You know, I'd probably be a lot more comfortable with people if they'd announce their intentions in advance. Surely it would save time and make for a more carefree existence.
For example, let's assume a married couple with an exhausting list of relational troubles more or less invited themselves to Stu's Oyster Roast - mentioned in the previous entry. Actually there's no need to assume, they did just that. Here's what an advance announcement of their intentions might have been.
"Hi, we're here for the Oyster Roast. We're not quite sure if we're invited but we thought we might as well show up and freeload a bunch of your food and mingle with the other 50 folks who actually brought something. Then, once we've imbibed enough of your alcohol and feel sufficiently lubricated, we're going to become raging drama queens, strike one another about the head following a screaming argument, draw as much attention as possible to ourselves and then ask you to pick sides in our ongoing, mutually destructive marriage."
See how easy that could be? Just a little advance notice.
When confronted with Event Whores such as this, people who make a practice of playing out their sordid confrontations to an audience who is already weary of it, I am one to turn and walk away. I refuse to give them the attention they are obviously craving. Especially when 50 other guests are having a riotously good time and the music is grooving and the food is plentiful.

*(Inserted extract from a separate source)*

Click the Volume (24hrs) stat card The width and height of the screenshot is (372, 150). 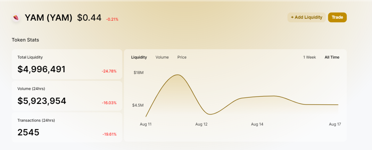pyautogui.click(x=67, y=96)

It's unfortunate that 2 people can create scenarios that cause 50 to gather up their skirts and head for other shelters. We all get a little voyeuristic thrill out of the dramatics for the first couple of minutes, but it becomes so nauseating, so uncomfortable after a while. Like tuning into Jerry Springer on television and watching the same version of existential reality over and over again. Until your brain implodes and the only remark worth making is "Why, oh why, do people want to be that way? Aren't we put on this earth to seek out some sort of happiness? Why go looking for pain? And why spread your pain on my slice of bread?"
It's equally unfortunate that I'm expending even a molecule of effort to document and explain all this. It defeats its' own purpose, since I've already used up 400 words or so describing my loathing of drama queens who seek attention.
Aside from the battle of the dramatic freeloaders, it was a tremendous party. People I love were there, people I love to see were there. Danielle and crew were there! Stu's mother-in-law came with an apple pie just for me! The dedicated faithful ate 3 bushels of oysters in just over 6 hours!
There was happiness and hijinks and much letting of laughter. I'd use the term 'good fellowship' but that has always smacked a little too much of Southern Baptist to apply here. Think more of the feeling you might have when standing around a fire with good friends on a cool night in May with not a worry in the world and munching on fat hot dog stuffed with cheese and wrapped in bacon.
Assuming you like bacon with your hot dog, of course.
I know I do. Plying Outfoxed with delectable food works for me.
I could even get pretty dramatic about it.